What should you transcribe? Every line from the top of the records below through the line with "Christchurch Health and", exactly, and no pictures.
Start of Data supplied
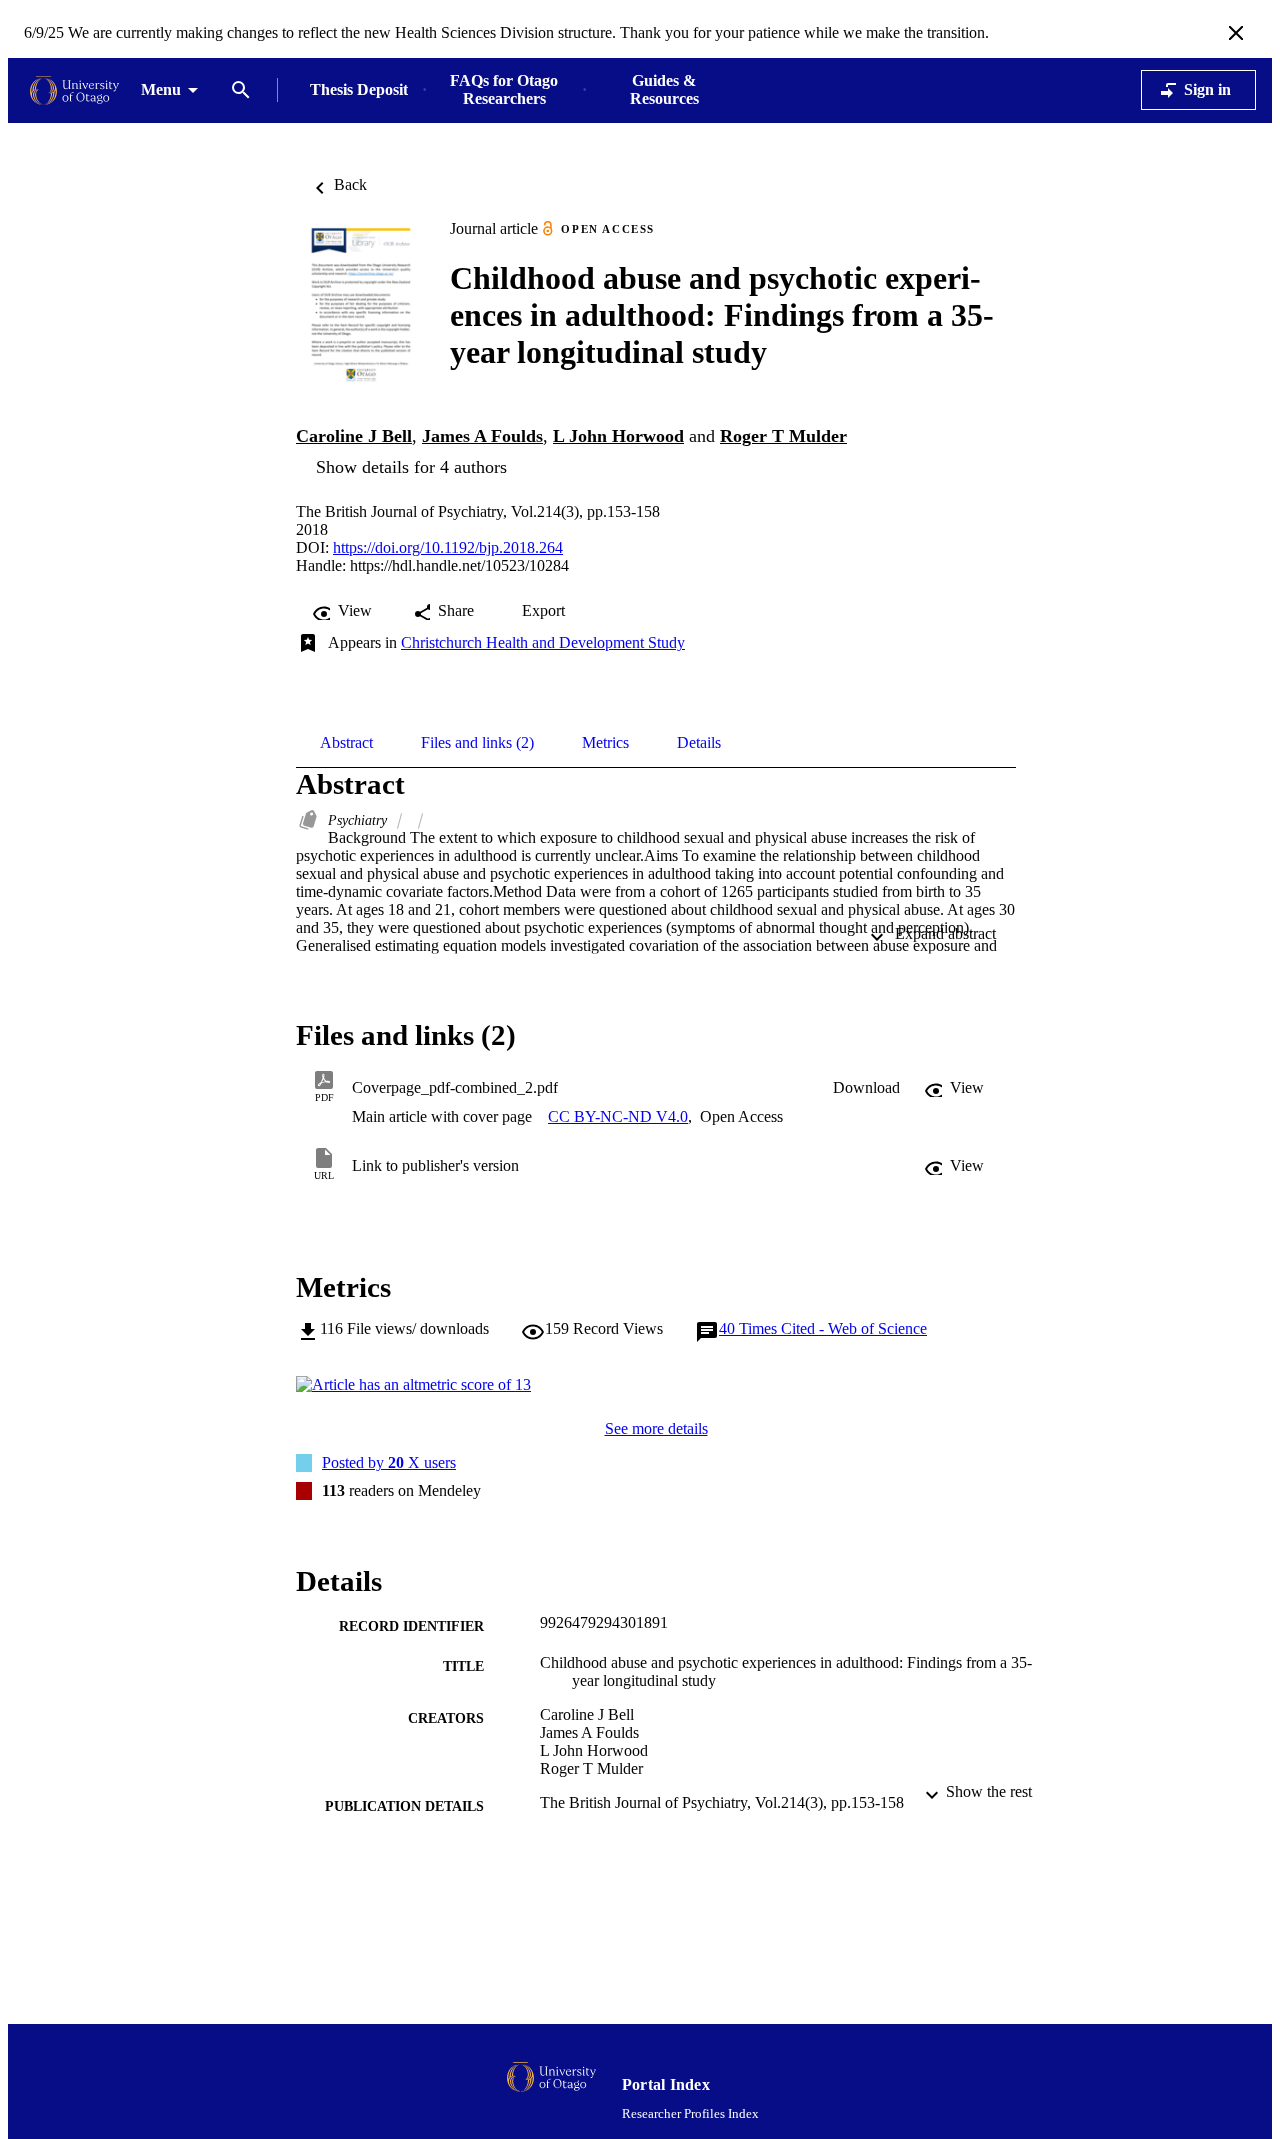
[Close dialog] (1236, 33)
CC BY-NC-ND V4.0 (618, 1116)
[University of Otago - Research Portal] (74, 90)
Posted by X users (389, 1462)
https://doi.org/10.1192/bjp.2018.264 (448, 547)
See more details (656, 1428)
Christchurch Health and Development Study (543, 642)
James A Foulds (482, 436)
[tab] (346, 743)
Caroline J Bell (354, 436)
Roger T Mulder (783, 436)
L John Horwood (618, 436)
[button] (866, 1088)
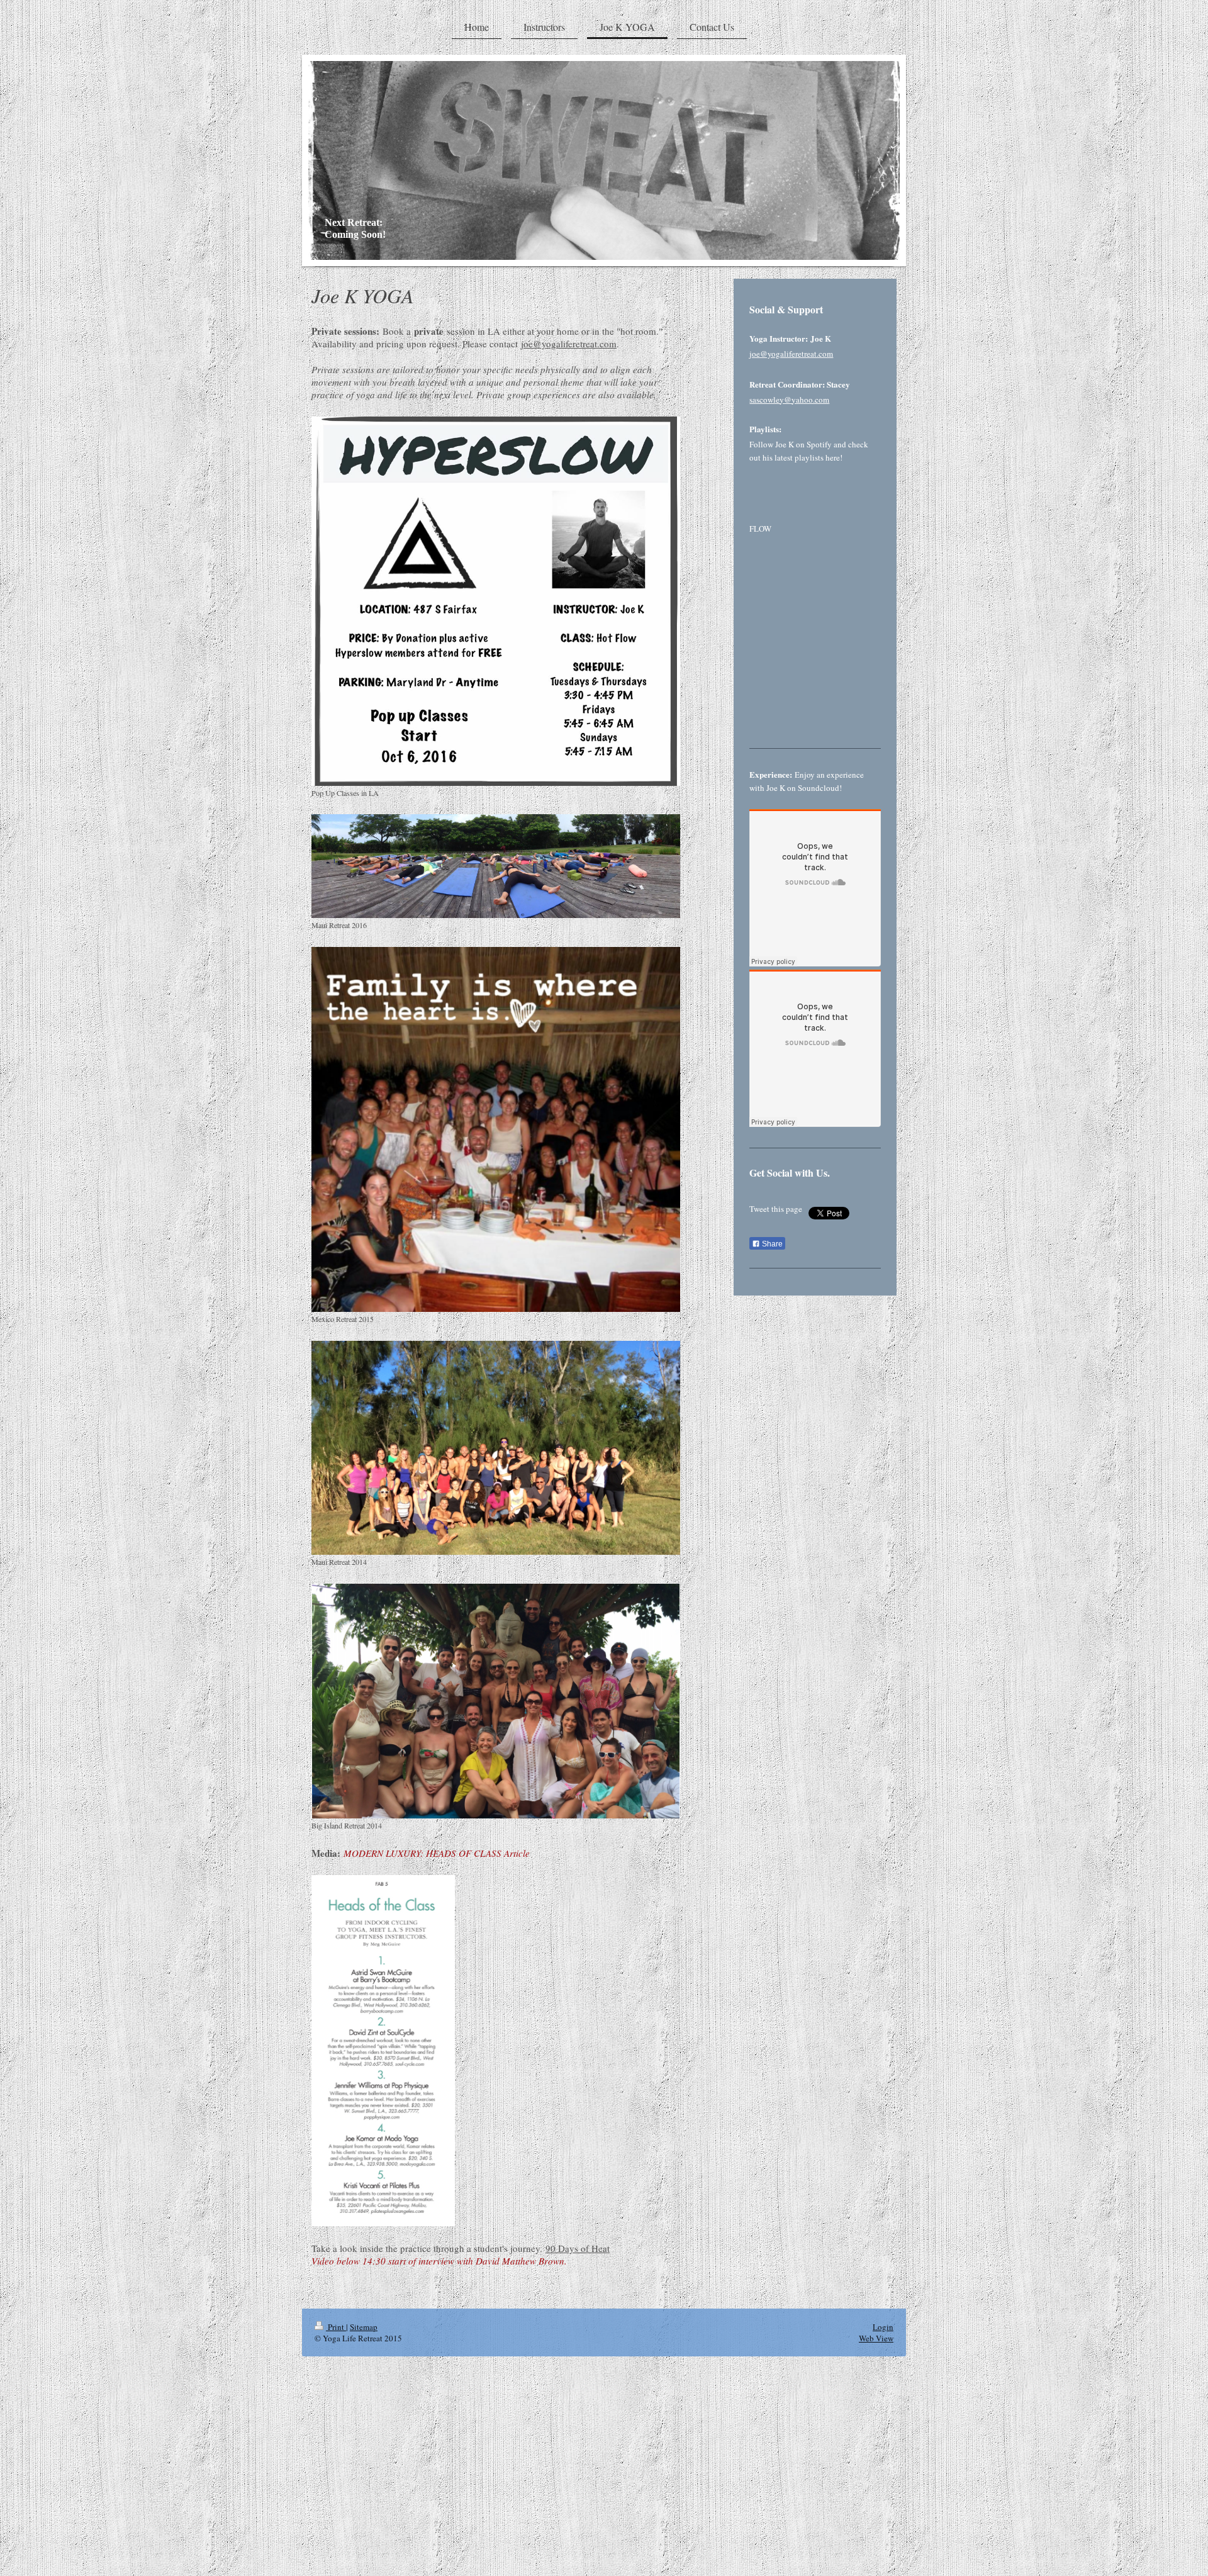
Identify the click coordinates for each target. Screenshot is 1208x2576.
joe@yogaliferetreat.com (569, 343)
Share (771, 1244)
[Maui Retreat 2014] (495, 1448)
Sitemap (364, 2326)
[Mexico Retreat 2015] (495, 1130)
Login (883, 2326)
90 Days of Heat (577, 2248)
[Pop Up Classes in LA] (495, 601)
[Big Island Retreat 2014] (495, 1701)
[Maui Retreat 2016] (495, 866)
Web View (876, 2338)
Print (336, 2326)
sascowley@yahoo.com (789, 399)
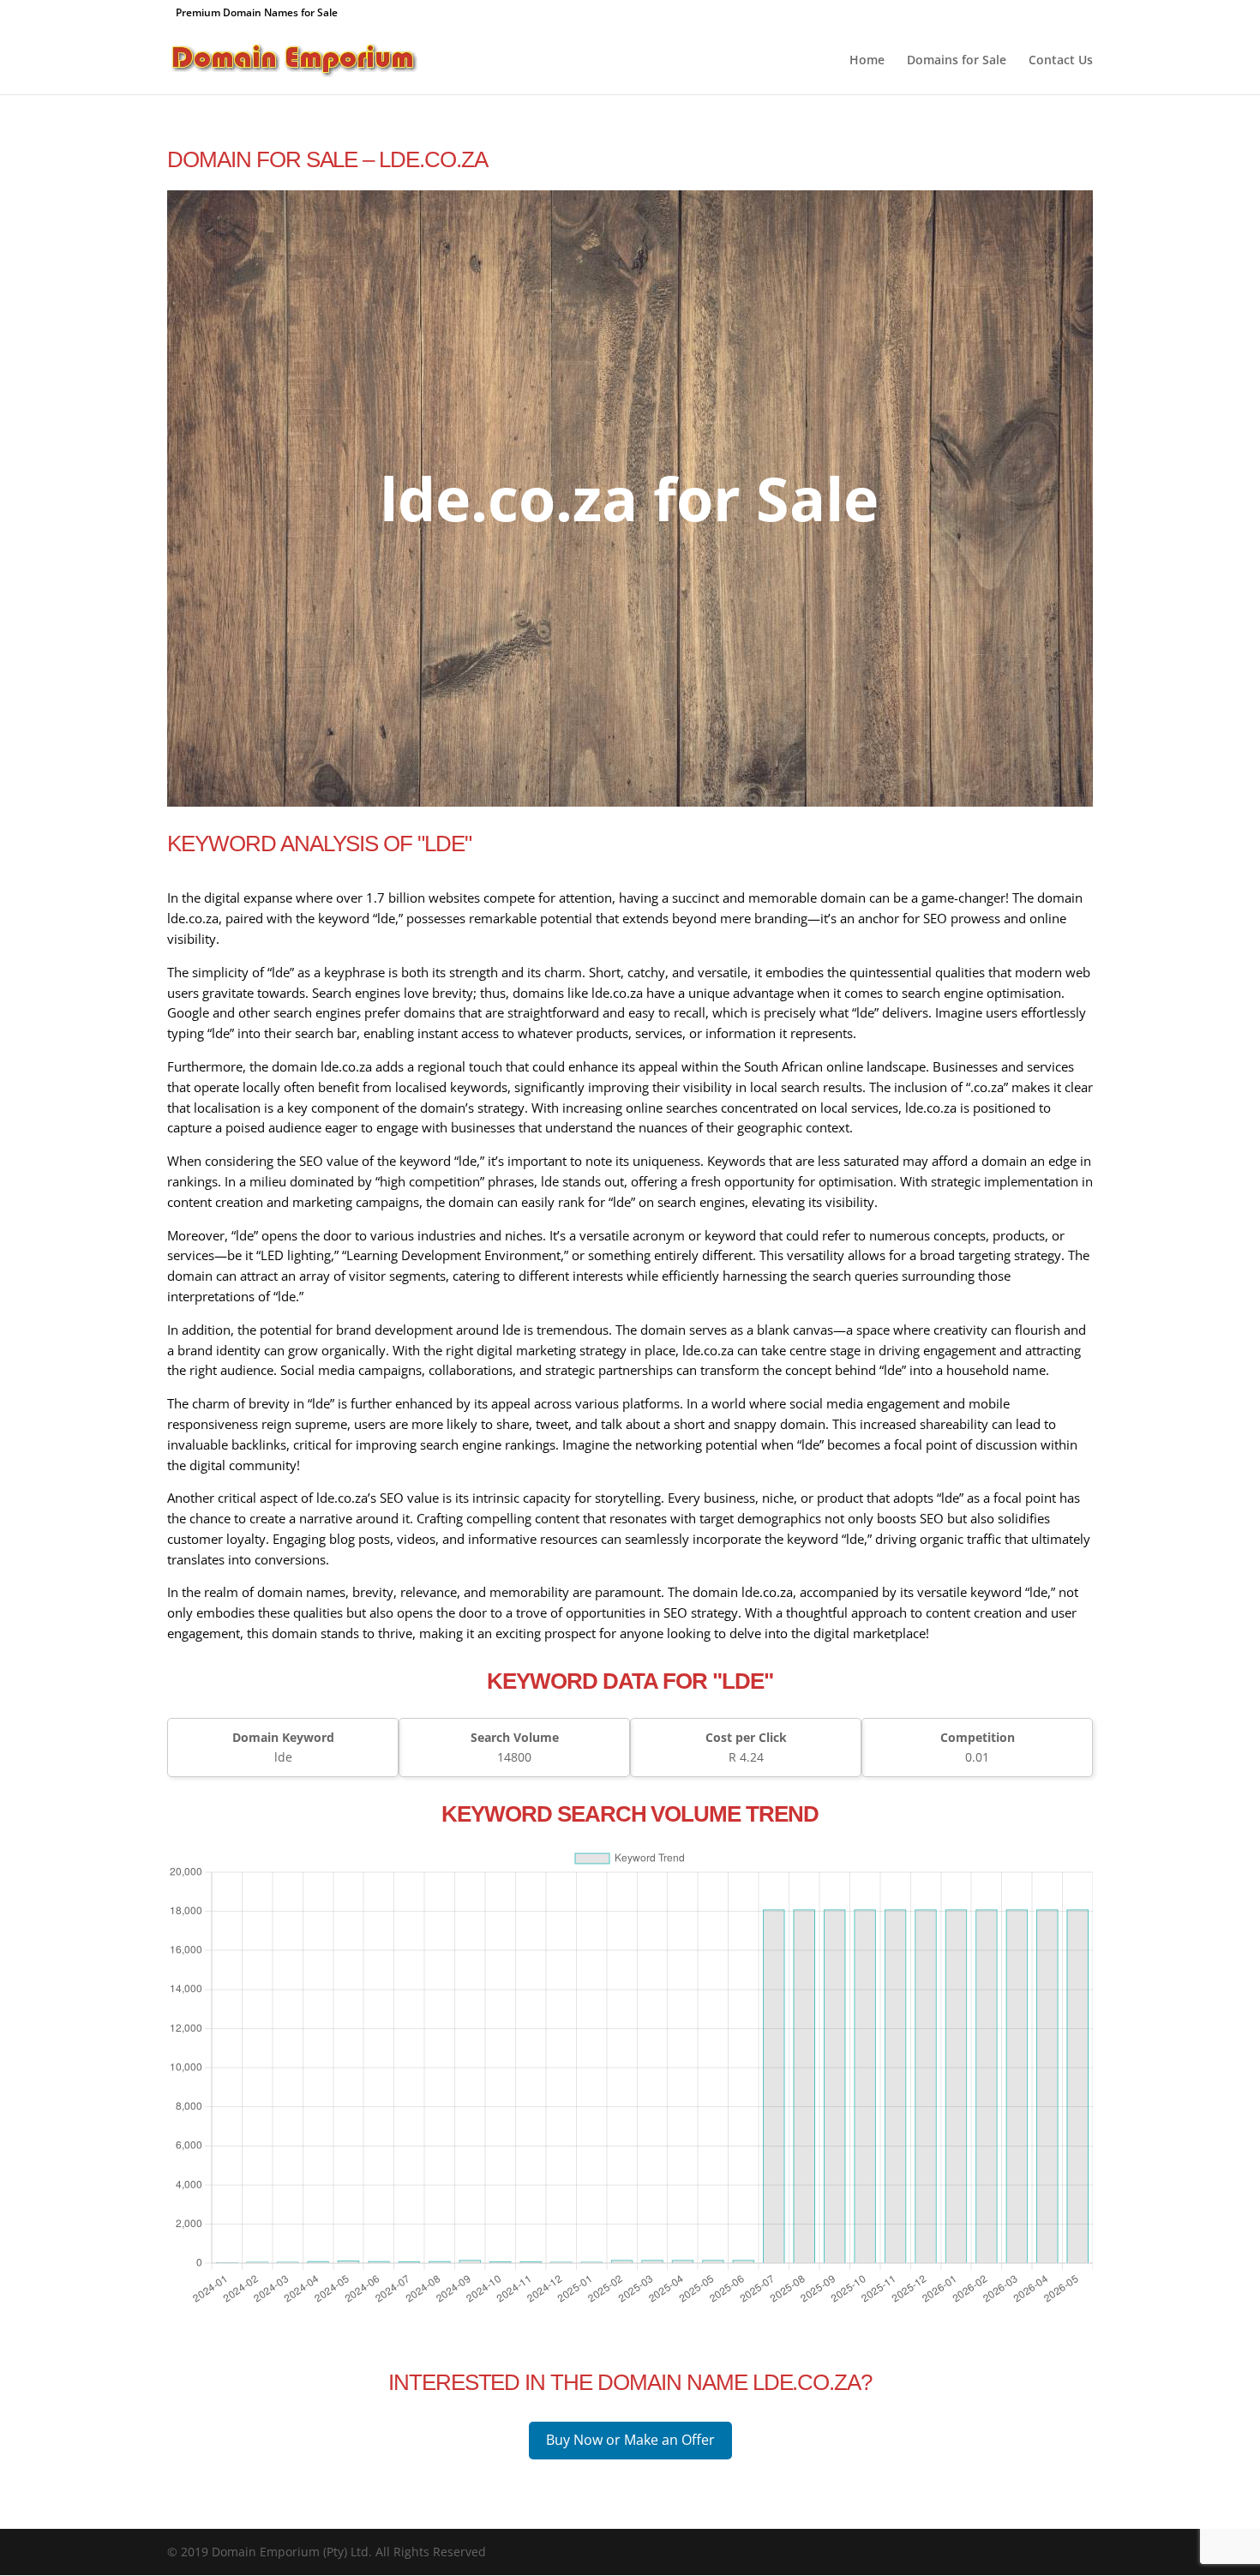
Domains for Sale (956, 61)
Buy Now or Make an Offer (630, 2439)
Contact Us (1061, 61)
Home (867, 61)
End of Data supplied
**Result**
[Close dialog] (1236, 33)
CC BY-NC-ND V4.0 (618, 1116)
[University of Otago - Research Portal] (74, 90)
Posted by X users (389, 1462)
https://doi.org/10.1192/bjp.2018.264 (448, 547)
See more details (656, 1428)
Christchurch Health and Development Study (543, 642)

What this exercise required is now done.